“Khaas” has effectively conveyed a tale of a marriage gone wrong. When a narcissistic personality is tied in the bond of marriage, what is the outcome? Are the two individuals able to find happiness together? That is what “Khaas” has attempted to convey. Through the character of Saba, played by Sanam Baloch, we have seen how a girl “survives” her marriage to a narcissist, played brilliantly by Ali Rehman Khan, and escapes to find happiness once again.

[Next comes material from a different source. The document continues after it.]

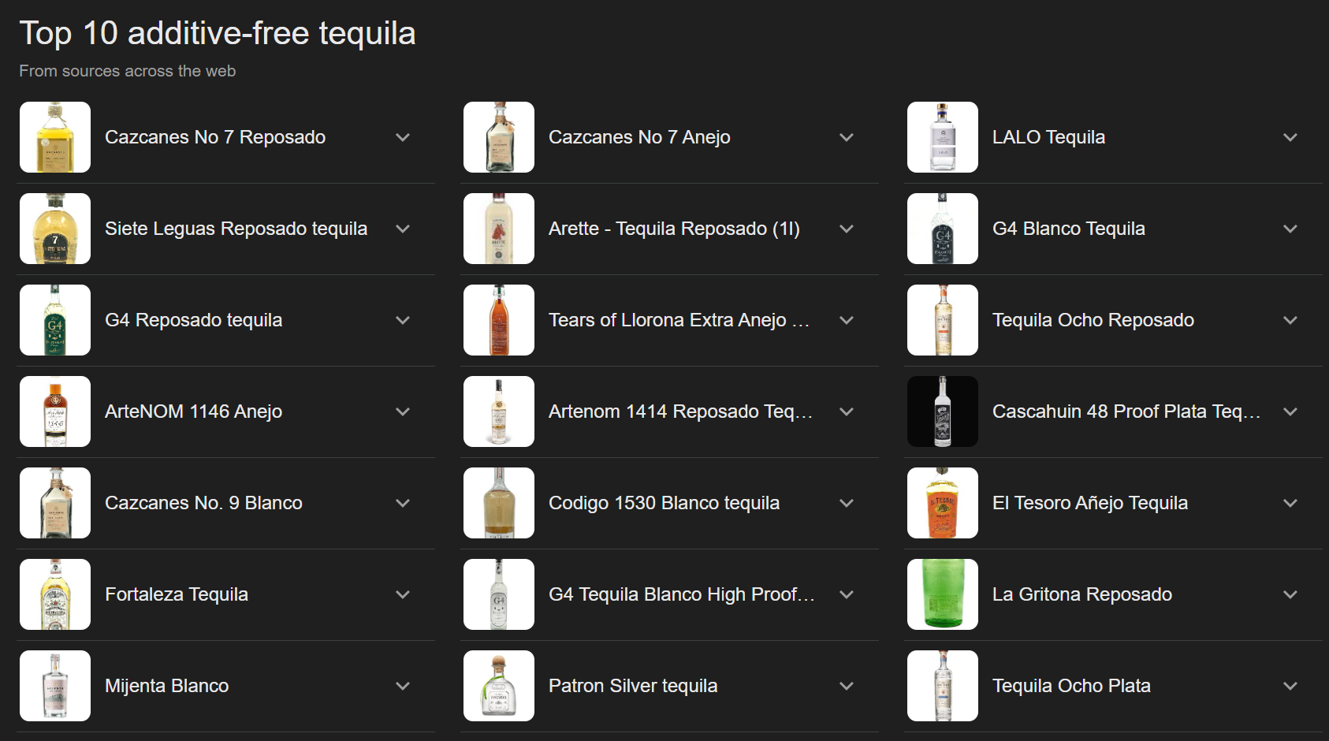Open the Tequila Ocho Plata dropdown
Image resolution: width=1329 pixels, height=741 pixels.
[1290, 686]
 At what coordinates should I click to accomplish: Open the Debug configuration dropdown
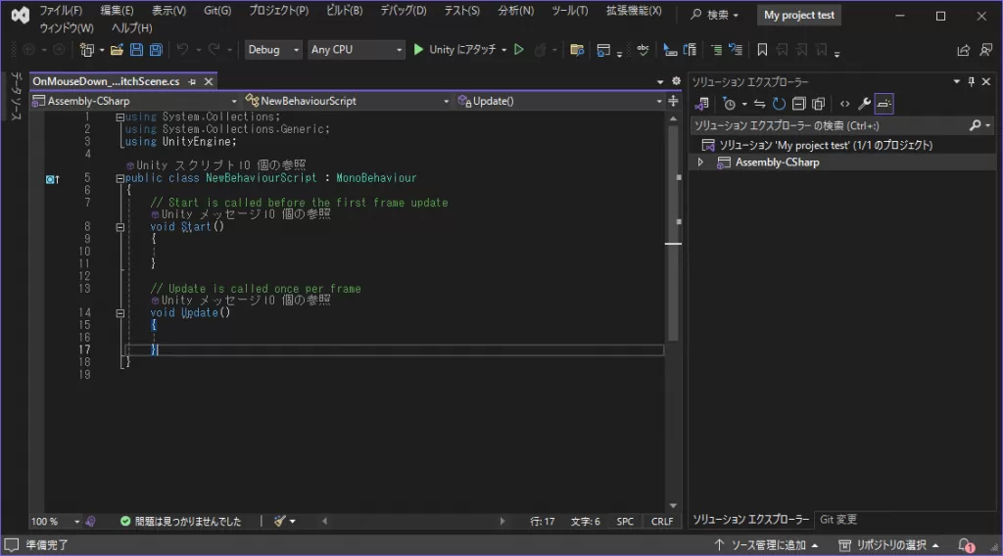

In episode 25, Saba (Sanam Baloch) and Faakhir (Haroon Shahid) are content in their married life. With their own share of demons, the two have finally found happiness within each other. More importantly, it’s shown that they respect each other. Whether it’s Saba’s support towards Faakhir’s painting as a career (despite little income) or Faakhir’s support towards Saba following her passion regarding work, the two have an easy, open flow of communication. After watching Saba lose her identity in her marriage with Ammar, it’s beautiful to see the loving partnership she shares with Faakhir. This is the marriage she deserved to begin with.

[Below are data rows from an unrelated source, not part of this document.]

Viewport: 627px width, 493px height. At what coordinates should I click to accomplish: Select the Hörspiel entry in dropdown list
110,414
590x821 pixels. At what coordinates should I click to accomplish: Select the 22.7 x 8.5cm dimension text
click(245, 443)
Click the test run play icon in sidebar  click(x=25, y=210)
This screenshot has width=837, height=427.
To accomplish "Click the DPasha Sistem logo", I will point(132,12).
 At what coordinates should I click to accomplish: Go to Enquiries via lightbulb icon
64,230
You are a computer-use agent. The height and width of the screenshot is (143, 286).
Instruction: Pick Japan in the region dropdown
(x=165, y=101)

Salma (Hira Tareen) returns home, but immediately begins bickering with Ammar (Ali Rehman Khan) again. He tries to pacify her and tell her to get along with the family now, but she makes it clear that she’s only back home to pack up their stuff and take Ammar with her to a new home. Sonia (Mashal Khan) tries to explain to Nida (Anam Goher) the importance of getting to know her fiancé, but Nida is still stuck on her bitterness towards Faakhir (Haroon Shahid). Sonia also makes it clear that the more she learns about Ammar, the more sympathy she feels towards Saba. Sonia’s presence is not a welcome one to all, especially Salma who is aware of Ammar’s attentive nature towards her and Salma makes her displeasure known, which makes Sonia uncomfortable.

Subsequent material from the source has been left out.